Shortage and surplus in the forex market (Unit 6)
If the exchange rate sits below equilibrium, quantity of CAD demanded exceeds quantity supplied and there's a shortage of Canadian dollars. Market forces bid the exchange rate up until the surplus or shortage disappears, which is exactly what AP Macro 6.3.C wants you to explain.
Multiple-choice questions usually hand you a transaction or a policy change and ask what happens in the market for Canadian dollars. Practice questions follow stems like "The central bank of Canada increases interest rates while US interest rates remain unchanged. Which of the following occurs in the market for Canadian dollars?" Your job is to (1) decide whether the event affects demand or supply, (2) pick the shift direction, and (3) state whether the CAD appreciates or depreciates. The trick is remembering that supply of CAD comes from Canadians spending abroad, not from foreigners. On FRQs, currency supply shows up in the foreign exchange graph task. Draw correctly labeled axes (exchange rate of CAD on the vertical axis, quantity of CAD on the horizontal), an upward-sloping supply curve, shift the right curve, and label the new equilibrium exchange rate. Questions about restoring equilibrium test 6.3.C, so be ready to explain how a shortage or surplus of CAD pushes the exchange rate back toward where quantities match.
These sound similar but live in totally different graphs. The money supply (Unit 4) is the total stock of money in Canada's domestic economy, controlled by the central bank and drawn in the money market with the nominal interest rate on the vertical axis.
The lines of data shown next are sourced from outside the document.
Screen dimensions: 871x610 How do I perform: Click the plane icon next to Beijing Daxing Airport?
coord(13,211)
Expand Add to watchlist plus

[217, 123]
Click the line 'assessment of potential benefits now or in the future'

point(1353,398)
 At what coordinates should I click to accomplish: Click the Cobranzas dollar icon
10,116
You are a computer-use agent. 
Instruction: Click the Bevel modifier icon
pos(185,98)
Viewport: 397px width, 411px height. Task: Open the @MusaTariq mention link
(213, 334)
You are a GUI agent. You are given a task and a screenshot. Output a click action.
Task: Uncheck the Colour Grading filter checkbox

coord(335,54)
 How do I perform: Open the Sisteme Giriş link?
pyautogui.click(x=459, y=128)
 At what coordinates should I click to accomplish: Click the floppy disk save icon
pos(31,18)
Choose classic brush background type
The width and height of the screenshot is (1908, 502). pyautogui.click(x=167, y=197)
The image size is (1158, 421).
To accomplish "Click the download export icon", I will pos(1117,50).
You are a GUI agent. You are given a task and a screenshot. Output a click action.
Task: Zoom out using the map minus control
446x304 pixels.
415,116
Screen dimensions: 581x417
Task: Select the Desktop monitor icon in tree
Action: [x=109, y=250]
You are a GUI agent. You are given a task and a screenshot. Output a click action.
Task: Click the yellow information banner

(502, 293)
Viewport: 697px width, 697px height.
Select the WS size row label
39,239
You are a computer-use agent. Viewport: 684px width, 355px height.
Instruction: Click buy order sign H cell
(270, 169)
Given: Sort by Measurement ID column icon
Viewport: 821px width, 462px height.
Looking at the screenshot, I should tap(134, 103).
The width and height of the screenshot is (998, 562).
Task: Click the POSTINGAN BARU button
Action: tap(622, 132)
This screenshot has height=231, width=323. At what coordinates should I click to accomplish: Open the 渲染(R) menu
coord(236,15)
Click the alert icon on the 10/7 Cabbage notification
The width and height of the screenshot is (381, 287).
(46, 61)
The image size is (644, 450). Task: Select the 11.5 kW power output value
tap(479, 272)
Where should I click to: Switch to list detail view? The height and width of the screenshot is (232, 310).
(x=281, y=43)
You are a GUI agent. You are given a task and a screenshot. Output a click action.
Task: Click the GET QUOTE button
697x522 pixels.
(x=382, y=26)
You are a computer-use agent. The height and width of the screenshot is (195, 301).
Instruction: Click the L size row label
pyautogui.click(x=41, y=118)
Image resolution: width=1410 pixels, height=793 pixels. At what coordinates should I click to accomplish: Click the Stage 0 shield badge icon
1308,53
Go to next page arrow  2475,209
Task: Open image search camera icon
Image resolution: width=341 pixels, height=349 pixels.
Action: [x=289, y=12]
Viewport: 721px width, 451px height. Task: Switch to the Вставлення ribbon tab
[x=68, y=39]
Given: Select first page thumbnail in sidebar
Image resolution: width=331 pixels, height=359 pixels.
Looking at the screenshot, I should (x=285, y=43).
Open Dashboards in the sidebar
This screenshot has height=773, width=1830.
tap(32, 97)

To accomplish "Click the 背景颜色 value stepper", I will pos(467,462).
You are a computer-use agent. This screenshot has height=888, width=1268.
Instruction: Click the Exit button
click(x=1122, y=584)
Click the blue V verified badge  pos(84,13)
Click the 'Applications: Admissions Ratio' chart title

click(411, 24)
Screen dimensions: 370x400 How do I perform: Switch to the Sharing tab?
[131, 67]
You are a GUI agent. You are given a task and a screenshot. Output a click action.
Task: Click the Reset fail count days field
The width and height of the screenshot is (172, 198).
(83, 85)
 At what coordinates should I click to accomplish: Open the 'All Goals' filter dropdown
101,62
The supply of Canadian dollars in the forex market is only the CAD being offered for trade against other currencies, created by Canadians buying foreign goods and assets, with the exchange rate on the vertical axis. The forex supply curve slopes upward; the money supply curve is typically drawn vertical. Mixing up the two graphs is one of the fastest ways to lose FRQ points in Units 4 and 6.
The supply of Canadian dollars comes from Canadians making payments in other currencies, like buying US goods, services, or financial assets.
The supply curve slopes upward because a higher exchange rate makes foreign goods cheaper for Canadians, so they trade away more CAD.
A rightward shift in the supply of CAD means Canadians want more foreign stuff at every exchange rate, and it depreciates the Canadian dollar.
Every supply of one currency is simultaneously a demand for another currency, so one transaction shifts curves in two forex markets.
Higher Canadian interest rates relative to the US decrease the supply of CAD (Canadians keep money home) and appreciate the Canadian dollar.
On the forex graph, put the exchange rate of the CAD on the vertical axis and the quantity of CAD on the horizontal axis, never the interest rate.
It's the quantity of Canadian dollars offered in the foreign exchange market at each exchange rate. It comes from Canadians buying foreign goods, services, and financial assets, since those purchases require trading CAD for other currencies (AP Macro 6.3.A).
No. The money supply is the total stock of money in Canada's economy, set by the central bank and graphed in the money market. The supply of CAD in the forex market is only the dollars Canadians offer in exchange for foreign currency, graphed against the exchange rate.
When the CAD's exchange rate rises, each Canadian dollar buys more foreign currency, so imports become cheaper for Canadians. They buy more from abroad, which means they supply more CAD to the forex market. That positive relationship gives the curve its upward slope.
Demand for CAD comes from foreigners who want Canadian goods, services, or assets and need CAD to pay for them. Supply of CAD comes from Canadians who want foreign goods and must trade their CAD away. Same market, opposite sides, and the same transaction that supplies CAD demands the other currency.
Higher Canadian interest rates attract foreign investors (demand for CAD rises) and keep Canadian savings at home (supply of CAD falls). Both forces push the equilibrium exchange rate up, so the Canadian dollar appreciates. This is a favorite MCQ setup.